The histological diagnosis of transitional cell carcinoma (TCC) or urothelial carcinoma (WHO 2004) [2] of the ureterocele, as in this case, very rarely turns up in the PubMed, EBSCO, and BVS databases. Only nine (09) case reports were found, of which six were from the last century and of the remaining three, the most recent was a decade ago. Due to the age of the reports, the the two reviewed databases only showed titles and abstracts. According to our review, Perego et al. in 1974 published the first case report on this entity, reporting that at that time there were no clinical, radiological or endoscopic elements that allowed the differentiation of it from a simple orthotopic ureterocele [8]. Heyman et al., ten years later, in 1984, reported on another ureterocele case with cancer developing in a remaining distal ureter. In Japan, according to Ishida et al. (2002) [14], there have been eight reported cases; however, Kadono et al., refer to only four cases since 2004 [16]. In Table 1, we show an overall summary of the data culled from the literature and we include the dates for cases shown.
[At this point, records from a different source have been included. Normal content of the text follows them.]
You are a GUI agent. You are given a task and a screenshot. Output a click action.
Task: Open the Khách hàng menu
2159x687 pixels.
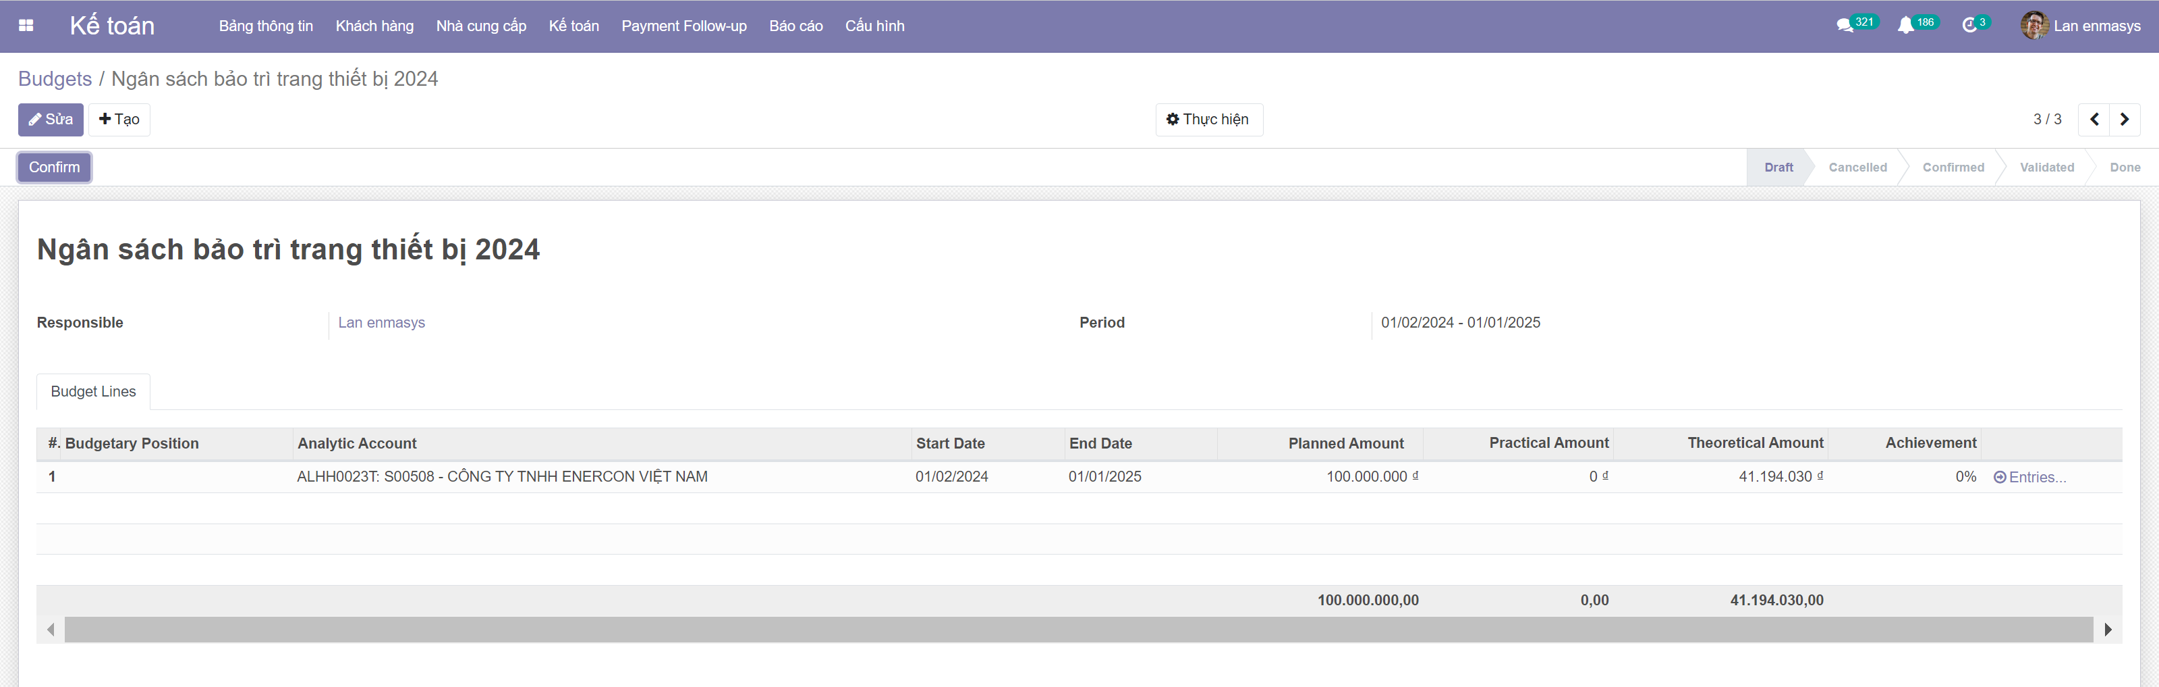pos(374,26)
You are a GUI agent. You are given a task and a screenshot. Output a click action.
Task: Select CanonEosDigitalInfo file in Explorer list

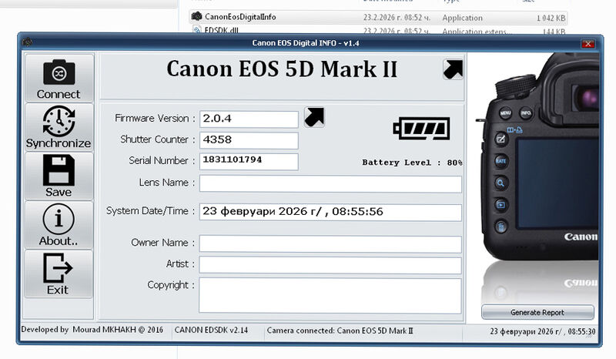pyautogui.click(x=240, y=16)
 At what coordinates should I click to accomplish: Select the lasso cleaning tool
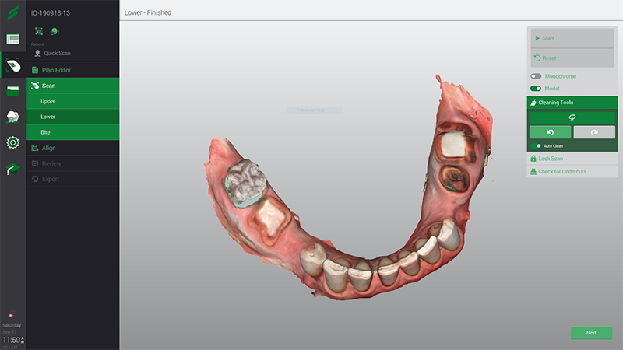pyautogui.click(x=572, y=117)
Table 1. List of publications on urothelial carcinoma and ureteroceles.
Author (year)/article | Age | Sex | Initial symptoms |
IVU/P | US | CAT | Side | Cystoscopy | Treatment | AP |
---|---|---|---|---|---|---|---|---|---|---|
Perego et al (1974)/E | 68 y | M | Haematuria | Compatible with UC. | No | No | D | Compatible with UC | RUU | TCC |
Heyman et al (1984)/E | 54 y | M | Haematuria | Yes | Solid mass intraUC | No | L | Compatible with UC | HNU | TCC IM |
Andrew et al (1985)/E | – | M | – | DRP | IntraUC USs | No | R | – | URR | TCC |
Nakajima et al (1986)/R | 35 y | M | Terminal dysuria | Cobra head DRP | – | No | L | Compatible with UC | TUR, URR | TCC |
Forer et al (1990)/E | 62 y | M | Haematuria | Compatible with UC | Complex cystic mass | No EVD | L | Compatible with UC | TUR, URR | TCC |
Fukunaga et al (1993)/T | – | F | – | – | – | – | – | – | – | TCC |
Ishida et al (2002)/R | 45 y | F | Haematuria | Compatible with UC | Compatible with UC | – | L | Compatible with UC | TUR | TCC |
Garcia et al (2002)/E | 74 y | M | Haematuria | Compatible with UC | DRP | Filling defect in UC | L | Compatible with UC | TUR CP, NU | UC IM |
Kadono et al (2004)/E | 62 y | M | Haematuria | Cobra head | – | – | L | IntraUC images | TUR | TCC |
Astigueta et al (2015) | 71 y | M | Haematuria, low back pain | – | Compatible with UC | Solid content in UC | R | Intra UC content |
TUR | UC |
IVU: intravenous urography; P: pyelography; US: ultrasound; CAT: tomography; AP anatomy pathology; R: review; E: extensive; T: title; R: right; L: left, M: male; F: female; DRP: dilatation of the renal pelvis; UC: ureterocele; EVD: extravesical illness; T: title; HNU: heminephroureterectomy;
URR: ureterocele resection and reimplantation; TUR: transurethral resection; CP: cystoprostatectomy; NU: nephroureterectomy;
TCC: transitional cell carcinoma; UC: urothelial carcinoma; IM: invasive muscle
The histology of low-grade urothelial carcinoma with no suburothelial or muscular compromise, coupled with the absence of disease in extension studies (ureteroscopy and urotomograph) allows us to propose TUR observation and monitoring with endoscopy, urine cytology, and imaging studies as an option for further management.
Conclusions
The development of urothelial carcinoma in ureterocelesis very rare. Its potential diagnosis is suggested by imaging studies that reveal a thickening of the ureterocele walls. The most common sign is haematuria.
The management protocol is not defined. Transurethral resection is an alternative for initial management that enables the gathering of histological information and decisions to be made regarding a definitive treatment.
Acknowledgments
We thank Ricard Pellejero Auge, librarian at the Fundacio Puigvert, who with his work allowed us to access the bibliographic support for this publication. We also thank Cinthia Ortiz Cahuas, Medical Technologist Regional at the Institute of Neoplastic Diseases, who with her work allowed us to access histological material in the work we do.